Depuis un premier concert au Botanique en 1994, un lien privilégié et passionnel s’est tissé entre le groupe de Nottingham et le public belge. Mais comme les histoires qui ne connaissent pas de hauts et de bas sont rares, on a un peu délaissé la formation du timide Stuart Staples. Il semble aussi que les six musiciens originels ont eu des difficultés à communiquer, et après l’album Waiting for the moon (2003), on a bien cru la formation morte et enterrée.
D’autant que le grand admirateur de Scott Walker, Bryan Ferry ou Lee Hazelwood qu’est Stuart Staples multipliait les projets. Deux albums solos (Lucky dog recording et Leaving songs) et un projet de chansons enfantines (Song for the young at heart) plus tard, Stu, désormais installé dans le centre de la France où il possède son propre studio (Le Chien Chanceux), réactive la formule originelle du groupe. Soit avec Neil Fraser (guitares) et David Boutler (piano). Enregistré en huit jours, le nouveau Tindersticks, The hungry saw, renoue avec l’élégance des débuts. La classe à l’état pur.
En rencontrant Stuart et David le 2 mai dernier en début d’après-midi, avant leur concert au Cirque royal, on s’étonne de les retrouver aussi rayonnants.
« Je m’étonne chaque jour de ce nouveau départ, parce que c’est vrai que nous nous sommes un peu perdus en route, répond Stu avec un sourire qu’on ne lui connaissait pas. C’est un joli challenge de se retrouver ensemble après cinq ans. C’est aussi agréable et réconfortant de voir que les gens ne nous ont pas oubliés et qu’ils ne boudent pas nos concerts. On prend ça comme une deuxième chance de faire partager notre musique. Ce nouveau disque n’est sans doute pas une fin en soi, mais nous sommes de nouveau dans le circuit. »
On ne peut s’empêcher de demander à ce grand fan de Nick Cave ce qui a provoqué cette interruption de cinq ans. « C’est une combinaison de plusieurs facteurs, explique la voix sans pareille de Stuart Staples. Les relations entre six personnes au sein d’un groupe, c’est un peu comme la relation au sein d’un couple, mais démultipliée. Nous nous sommes aussi installés, comme beaucoup de groupes d’ailleurs, dans une espèce de routine qui consiste à enregistrer un album, à en assurer la promotion et à le défendre ensuite en tournée. Une fois que tu es installé dans cette routine, il n’est guère aisé de la briser. Cette période nous a également permis de savoir qui nous étions vraiment et comment nous allions aborder notre futur. »
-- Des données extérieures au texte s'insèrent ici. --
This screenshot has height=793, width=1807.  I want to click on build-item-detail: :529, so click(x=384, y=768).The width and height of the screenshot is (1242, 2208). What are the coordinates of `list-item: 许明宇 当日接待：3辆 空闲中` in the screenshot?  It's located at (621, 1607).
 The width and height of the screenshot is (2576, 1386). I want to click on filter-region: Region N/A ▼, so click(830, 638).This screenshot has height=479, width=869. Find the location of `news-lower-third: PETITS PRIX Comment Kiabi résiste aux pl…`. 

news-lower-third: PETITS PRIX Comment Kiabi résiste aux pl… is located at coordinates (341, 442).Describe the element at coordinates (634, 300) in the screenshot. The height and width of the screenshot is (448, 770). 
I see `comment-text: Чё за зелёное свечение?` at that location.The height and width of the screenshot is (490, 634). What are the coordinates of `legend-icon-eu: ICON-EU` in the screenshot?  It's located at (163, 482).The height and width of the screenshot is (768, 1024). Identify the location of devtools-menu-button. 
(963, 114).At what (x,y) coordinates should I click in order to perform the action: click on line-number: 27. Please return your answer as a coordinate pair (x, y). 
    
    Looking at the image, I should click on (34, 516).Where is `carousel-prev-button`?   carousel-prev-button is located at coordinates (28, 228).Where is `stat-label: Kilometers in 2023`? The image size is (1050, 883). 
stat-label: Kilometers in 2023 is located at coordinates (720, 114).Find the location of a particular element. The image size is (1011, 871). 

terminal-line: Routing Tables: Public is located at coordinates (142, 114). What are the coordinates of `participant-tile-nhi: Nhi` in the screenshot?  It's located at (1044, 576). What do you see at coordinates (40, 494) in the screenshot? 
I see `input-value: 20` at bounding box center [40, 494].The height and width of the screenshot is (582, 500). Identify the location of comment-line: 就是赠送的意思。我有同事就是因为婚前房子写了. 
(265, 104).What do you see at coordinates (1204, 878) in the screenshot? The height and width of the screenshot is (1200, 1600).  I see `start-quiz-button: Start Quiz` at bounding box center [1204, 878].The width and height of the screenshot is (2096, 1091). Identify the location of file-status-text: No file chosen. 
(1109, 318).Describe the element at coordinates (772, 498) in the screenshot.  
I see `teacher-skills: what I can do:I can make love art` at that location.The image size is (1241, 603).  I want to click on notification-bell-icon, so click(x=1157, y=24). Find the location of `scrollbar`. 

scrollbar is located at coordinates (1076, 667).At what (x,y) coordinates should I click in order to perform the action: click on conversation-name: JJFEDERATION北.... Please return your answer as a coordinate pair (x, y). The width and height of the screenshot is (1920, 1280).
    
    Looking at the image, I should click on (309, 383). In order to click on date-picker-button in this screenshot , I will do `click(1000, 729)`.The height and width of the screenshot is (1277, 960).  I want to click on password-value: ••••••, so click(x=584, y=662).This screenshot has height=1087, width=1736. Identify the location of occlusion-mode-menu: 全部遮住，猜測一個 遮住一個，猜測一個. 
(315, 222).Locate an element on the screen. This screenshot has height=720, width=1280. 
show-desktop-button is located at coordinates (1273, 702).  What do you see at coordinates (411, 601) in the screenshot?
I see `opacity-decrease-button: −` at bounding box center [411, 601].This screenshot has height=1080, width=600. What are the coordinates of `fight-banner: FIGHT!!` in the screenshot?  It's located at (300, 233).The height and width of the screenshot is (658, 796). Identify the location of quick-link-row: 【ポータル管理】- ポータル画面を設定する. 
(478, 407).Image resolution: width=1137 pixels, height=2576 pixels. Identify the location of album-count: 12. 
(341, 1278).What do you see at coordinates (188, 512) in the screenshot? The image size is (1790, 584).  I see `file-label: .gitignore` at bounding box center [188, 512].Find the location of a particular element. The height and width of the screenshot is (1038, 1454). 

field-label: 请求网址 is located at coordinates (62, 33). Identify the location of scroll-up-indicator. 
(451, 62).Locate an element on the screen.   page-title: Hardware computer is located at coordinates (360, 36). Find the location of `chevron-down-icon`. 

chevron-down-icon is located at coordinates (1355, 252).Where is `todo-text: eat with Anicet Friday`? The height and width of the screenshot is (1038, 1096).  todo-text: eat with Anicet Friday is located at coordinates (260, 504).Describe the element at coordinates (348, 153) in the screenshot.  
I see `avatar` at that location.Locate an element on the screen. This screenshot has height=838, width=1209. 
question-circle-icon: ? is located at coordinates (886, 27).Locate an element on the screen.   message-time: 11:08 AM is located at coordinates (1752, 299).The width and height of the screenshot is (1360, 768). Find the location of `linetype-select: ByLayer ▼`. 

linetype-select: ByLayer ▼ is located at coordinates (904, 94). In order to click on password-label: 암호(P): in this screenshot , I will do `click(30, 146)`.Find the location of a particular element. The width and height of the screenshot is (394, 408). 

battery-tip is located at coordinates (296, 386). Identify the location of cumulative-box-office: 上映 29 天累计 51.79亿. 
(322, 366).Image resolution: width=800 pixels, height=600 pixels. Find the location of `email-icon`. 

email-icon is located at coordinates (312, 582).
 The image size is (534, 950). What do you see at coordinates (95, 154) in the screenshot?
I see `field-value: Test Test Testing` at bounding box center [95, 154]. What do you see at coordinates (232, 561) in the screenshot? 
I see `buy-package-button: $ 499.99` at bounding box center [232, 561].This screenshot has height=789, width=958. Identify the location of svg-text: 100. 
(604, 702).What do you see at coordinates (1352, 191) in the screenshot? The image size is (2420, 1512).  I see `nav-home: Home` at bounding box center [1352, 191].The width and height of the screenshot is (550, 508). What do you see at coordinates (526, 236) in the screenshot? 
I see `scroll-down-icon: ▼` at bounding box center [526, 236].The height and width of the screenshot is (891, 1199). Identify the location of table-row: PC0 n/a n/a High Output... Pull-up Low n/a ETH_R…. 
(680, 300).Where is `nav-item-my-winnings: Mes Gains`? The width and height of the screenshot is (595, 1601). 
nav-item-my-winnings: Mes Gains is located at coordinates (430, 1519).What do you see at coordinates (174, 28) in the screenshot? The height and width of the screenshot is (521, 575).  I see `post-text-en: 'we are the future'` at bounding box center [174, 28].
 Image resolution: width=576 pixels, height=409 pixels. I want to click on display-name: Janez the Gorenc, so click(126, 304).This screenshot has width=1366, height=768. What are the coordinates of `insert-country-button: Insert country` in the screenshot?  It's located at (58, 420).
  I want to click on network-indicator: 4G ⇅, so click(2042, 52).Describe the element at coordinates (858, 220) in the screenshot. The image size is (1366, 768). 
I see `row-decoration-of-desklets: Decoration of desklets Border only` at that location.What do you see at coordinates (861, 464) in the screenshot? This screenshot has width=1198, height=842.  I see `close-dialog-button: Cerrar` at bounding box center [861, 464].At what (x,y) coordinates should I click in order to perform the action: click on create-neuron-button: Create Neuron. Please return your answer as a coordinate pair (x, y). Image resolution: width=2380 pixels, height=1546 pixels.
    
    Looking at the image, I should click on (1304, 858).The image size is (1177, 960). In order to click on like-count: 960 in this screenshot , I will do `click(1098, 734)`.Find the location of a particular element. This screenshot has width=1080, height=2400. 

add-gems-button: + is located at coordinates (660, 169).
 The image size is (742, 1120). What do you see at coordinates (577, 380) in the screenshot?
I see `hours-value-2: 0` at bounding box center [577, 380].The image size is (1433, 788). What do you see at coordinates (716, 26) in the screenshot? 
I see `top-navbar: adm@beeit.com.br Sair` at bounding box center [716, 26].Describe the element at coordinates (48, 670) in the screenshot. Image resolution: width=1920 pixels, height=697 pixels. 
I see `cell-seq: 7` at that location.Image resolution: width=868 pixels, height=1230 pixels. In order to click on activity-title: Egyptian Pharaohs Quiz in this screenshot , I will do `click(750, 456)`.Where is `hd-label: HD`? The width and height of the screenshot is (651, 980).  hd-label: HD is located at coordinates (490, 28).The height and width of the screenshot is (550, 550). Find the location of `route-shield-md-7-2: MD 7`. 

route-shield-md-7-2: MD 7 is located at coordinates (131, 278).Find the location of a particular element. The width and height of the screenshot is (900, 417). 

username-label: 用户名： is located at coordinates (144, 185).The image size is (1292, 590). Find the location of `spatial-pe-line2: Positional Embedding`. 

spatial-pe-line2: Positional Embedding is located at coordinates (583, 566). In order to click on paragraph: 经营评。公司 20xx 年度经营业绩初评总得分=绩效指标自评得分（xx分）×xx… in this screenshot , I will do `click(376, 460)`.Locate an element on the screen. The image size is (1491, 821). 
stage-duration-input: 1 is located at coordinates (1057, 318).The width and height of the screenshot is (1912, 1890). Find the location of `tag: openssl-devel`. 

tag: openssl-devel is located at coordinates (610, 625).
Le futur s’annonce radieux, tout simplement, parce que The hungry staw est un disque magnifique. Avec le renfort d’une section de cuivres qui voit le groupe flirter avec une soul feutrée, comme Cat Power avec The Memphis Rhythm Band, The Tindersticks n’oublie pas non plus de soigner ses arrangements de cordes et d’offrir ainsi des chansons délicates, romantiques et intimes. « Nous avions ce sentiment, en l’enregistrant, parce que nous avions le désir de sortir le meilleur de nous-mêmes. » Mission accomplie !
Ce vendredi, de 22 h 50 à 23 h 50,
au Marquee.
Album : The hungry saw (Beggars Banquet).